Some of you LSAT prep students out there may be fretting over recent news of proposed changes that may affect the law school admissions process, namely the LSAT requirement. The changes would allow a certain percentage of a law school’s class—up to 10%—to be admitted without ever having taken an LSAT.
Two groups of students can qualify to apply without an LSAT score:
- Undergraduates seeking admissions to their alma mater’s law school
- Students applying to a joint degree program, e.g. JD-MBA
Once one falls into one of these groups, they must also make sure that they can check off the following:
- Have scored in the 85th percentile on a standardized college or graduate admissions test, e.g. SAT, GRE, or GMAT
- Have at least a 3.5 UGPA or be in the top 10% of their undergraduate class
Now, at this point, if the applicant has checked off all of the above, then they can take their chances and apply to law school without taking the LSAT. Great, right? No. Not really.
If these proposals go through, nothing is really going to change. If you scored in the 85th percentile of a standardized college or graduate admissions test and have at least a 3.5 UGPA or are in the top 10% of your class, then the only way you can apply to law school without taking the LSAT is if you are applying to your alma mater’s law school or if you are applying to a joint degree program.
Now, let’s look at the first instance—you will be putting all your eggs in one basket: your alma mater. It’s really not a great idea to apply to just one school. What if you don’t get in? You’ll end up having to take the LSAT anyway and probably will have to wait an extra year to go to law school.
It does not behoove most schools to take many students without LSAT degrees. An applicant without an LSAT score poses more of a risk than one with an LSAT score. Reputable law schools have years of data and experience based on UGPA and LSAT scores to predict how well an applicant will fare in law school. Those without LSAT scores must have very strong applications to prove that they are not a liability to the school’s current stats. This means you will be applying to only one school in a very competitive process. Does that sound wise? Moreover, you will be foregoing the opportunity to use other law school acceptances as leverage for more scholarship money, not to mention merit-based scholarships you will be losing out on without having a high LSAT score.
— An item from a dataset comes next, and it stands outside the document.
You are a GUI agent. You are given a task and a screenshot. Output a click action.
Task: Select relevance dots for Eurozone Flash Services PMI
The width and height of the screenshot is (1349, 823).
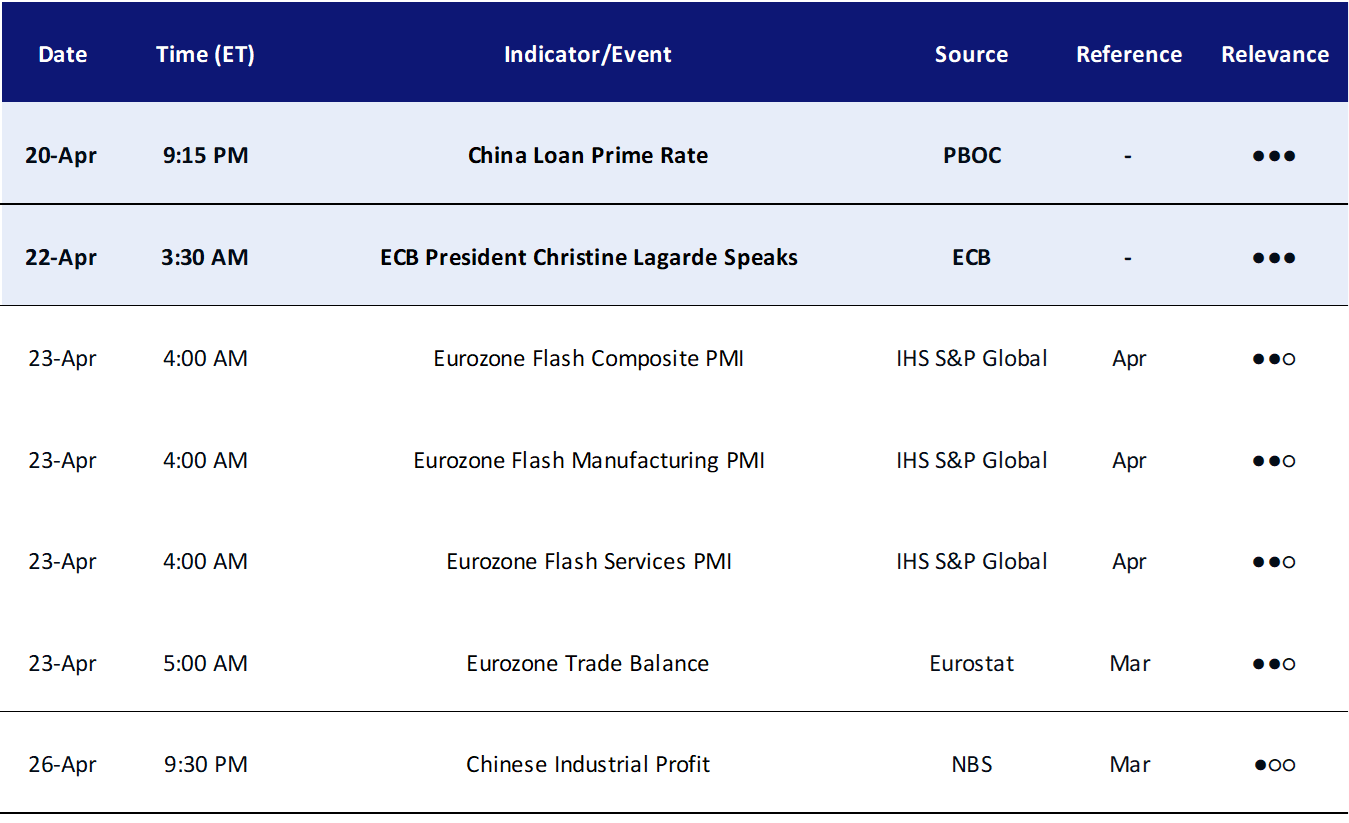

Some think taking the “one school” route will help show the law school that the applicant is determined to go to their specific institution. However, Early Decision students have this exact benefit, while also being more competitive than those who are not applying with an LSAT score.
Now, those who are applying for joint degrees have a slightly stronger case in not taking the LSAT. But, the downfall of less leverage to get more scholarship money is still an issue—not to mention the same risk of placing all their law school eggs into one basket.
Thus, if the ABA’s proposed changes do pass, there’s no reason to get nervous. Just keep going ahead with your LSAT prep as you have been. The benefits of applying with an LSAT score outweigh the benefit of applying without.
So keep calm and LSAT prep on!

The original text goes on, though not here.